BACKGROUND OF THE INVENTION
1. Field of the Invention
The present invention relates to a mobile communication system, and in
particular, to a device and method for performing handoff in a mobile
communication system.
2. Description of the Related Art
In a mobile communication system, there are several handoff methods for
maintaining a call when a terminal (or mobile station) moves from a present cell (or
base station) area to an adjacent cell area. One is a soft handoff method and another
is a hard handoff method. In the soft handoff, the terminal communicates by using
a channel allocated from a handoff target base station to which the terminal is to be
handed off as well as a channel allocated from the present base station which
presently services the terminal, and then disconnects one of the channels, whose
channel quality is lower than a threshold value. In the hard handoff, when a call
quality is lower than a threshold level, the terminal first disconnects the channel
allocated from the present base station and then attempts to connect with the
adjacent base station. Furthermore, there is another handoff method in which upon
receipt of a handoff request message, the base station transmits data for an interval
shorter than a predetermined interval by increasing a data rate based on an
engagement made between the base station and the terminal, and the terminal then
receives the data for the above short interval and searches for an adjacent base
station for the remaining interval. This handoff method is illustrated in FIG. 1.

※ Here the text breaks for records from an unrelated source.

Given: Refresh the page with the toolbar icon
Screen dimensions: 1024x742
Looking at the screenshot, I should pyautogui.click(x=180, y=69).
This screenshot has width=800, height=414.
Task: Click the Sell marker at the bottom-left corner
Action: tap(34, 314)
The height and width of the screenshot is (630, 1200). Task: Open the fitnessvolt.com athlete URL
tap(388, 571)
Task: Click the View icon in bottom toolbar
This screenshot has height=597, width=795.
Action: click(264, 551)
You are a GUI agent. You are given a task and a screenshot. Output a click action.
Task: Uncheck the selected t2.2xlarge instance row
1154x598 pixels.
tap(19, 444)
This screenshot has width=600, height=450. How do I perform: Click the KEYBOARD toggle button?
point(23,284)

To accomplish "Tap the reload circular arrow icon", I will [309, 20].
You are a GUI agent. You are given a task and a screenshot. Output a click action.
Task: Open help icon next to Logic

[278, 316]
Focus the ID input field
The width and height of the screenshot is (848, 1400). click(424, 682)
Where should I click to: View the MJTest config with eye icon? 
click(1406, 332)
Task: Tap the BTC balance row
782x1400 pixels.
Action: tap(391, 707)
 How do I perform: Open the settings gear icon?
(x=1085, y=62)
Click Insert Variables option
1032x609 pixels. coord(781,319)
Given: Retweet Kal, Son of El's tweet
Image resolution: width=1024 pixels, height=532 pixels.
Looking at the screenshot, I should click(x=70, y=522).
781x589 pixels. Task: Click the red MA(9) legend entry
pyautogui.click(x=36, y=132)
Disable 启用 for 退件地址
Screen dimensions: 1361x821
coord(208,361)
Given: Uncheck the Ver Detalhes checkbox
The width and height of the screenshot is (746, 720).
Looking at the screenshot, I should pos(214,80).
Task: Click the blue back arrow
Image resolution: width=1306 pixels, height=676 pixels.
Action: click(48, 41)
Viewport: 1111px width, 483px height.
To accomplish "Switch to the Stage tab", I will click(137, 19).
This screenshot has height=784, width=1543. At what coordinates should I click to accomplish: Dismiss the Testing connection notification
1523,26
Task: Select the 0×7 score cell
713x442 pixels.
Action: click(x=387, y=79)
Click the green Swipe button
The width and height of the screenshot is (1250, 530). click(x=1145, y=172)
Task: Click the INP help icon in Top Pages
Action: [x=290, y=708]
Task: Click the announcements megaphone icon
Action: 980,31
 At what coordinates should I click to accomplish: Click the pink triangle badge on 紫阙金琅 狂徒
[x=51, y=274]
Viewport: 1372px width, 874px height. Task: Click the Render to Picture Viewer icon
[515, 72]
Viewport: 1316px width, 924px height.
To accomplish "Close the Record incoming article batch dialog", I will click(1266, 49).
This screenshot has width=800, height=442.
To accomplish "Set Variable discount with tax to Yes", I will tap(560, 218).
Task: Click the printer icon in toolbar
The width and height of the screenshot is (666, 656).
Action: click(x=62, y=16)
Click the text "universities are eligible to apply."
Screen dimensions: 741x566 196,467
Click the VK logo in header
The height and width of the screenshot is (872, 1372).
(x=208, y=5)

FIG. 1 shows a state where a terminal moves from a present base station
BS#0 to an adjacent base station BS#1 (i.e., handoff target base station BS#1 to
which the terminal is to be handed off). In this situation, the terminal perceives that
the strength of a signal received from the present base statio BS#0 is getting lower,
while the strength of a signal received from the adjacent base station BS# 1 is getting
higher. In the meantime, when the strength of the signal received from the base
station BS#0 is lower than a threshold level, the terminal transmits a handoff request
message or a detected signal strength value to the current base station BS#0, and the
base station BS#0 then divides a transmission frame cycle into a transmission
interval Ton and a non-transmission interval Toff to transmits the entire frame data
for a transmission interval Ton. Then, the terminal receives the signal from the base
station BS#0 for the transmission interval Ton and receives the signal received from
the adjacent base station BS#1 for the non-transmission interval Toff, thereby to
perform handoff.
The technical terminologies used in the specification will be defined
hereinbelow. A term "mode 0" (e.g., a base station transmission mode 0 or a
terminal reception mode 0) refers to a mode in which the base station normally
transmits the data for the entire frame cycle and the terminal receives the
transmitted data correspondingly. A term "mode 1" (e.g., a base station
transmission mode 1 or a terminal reception mode 1) refers to a mode in which the
base station transmits the entire data for a predetermined interval of the frame cycle
and the terminal receives the transmitted data for the corresponding interval (i.e.,
the above predetermined interval). A term "mode 2" (e.g., a base station
transmission mode 2 or a terminal reception mode 2) refers to a mode in which the
base station does not transmit the data for a predetermined interval of the frame
cycle and the terminal searches for an adjacent base station for the predetermined
interval. Here, a guard time required in switching from the mode 1 to the mode 2
is represented by "a", and a guard time required in switching from the mode 2 to
the mode 1 or mode 0 is represented by "b". Moreover, in dividing the frame cycle,
reference character Dl denotes a leading interval of the frame and reference
character D2 denotes a following interval of the frame. Besides, reference character
Ton denotes a data transmission interval for which the base station transmits the
data to the terminal, and reference character Toff denotes a data non-transmission
interval for which the base station stops transmission of the data to the terminal.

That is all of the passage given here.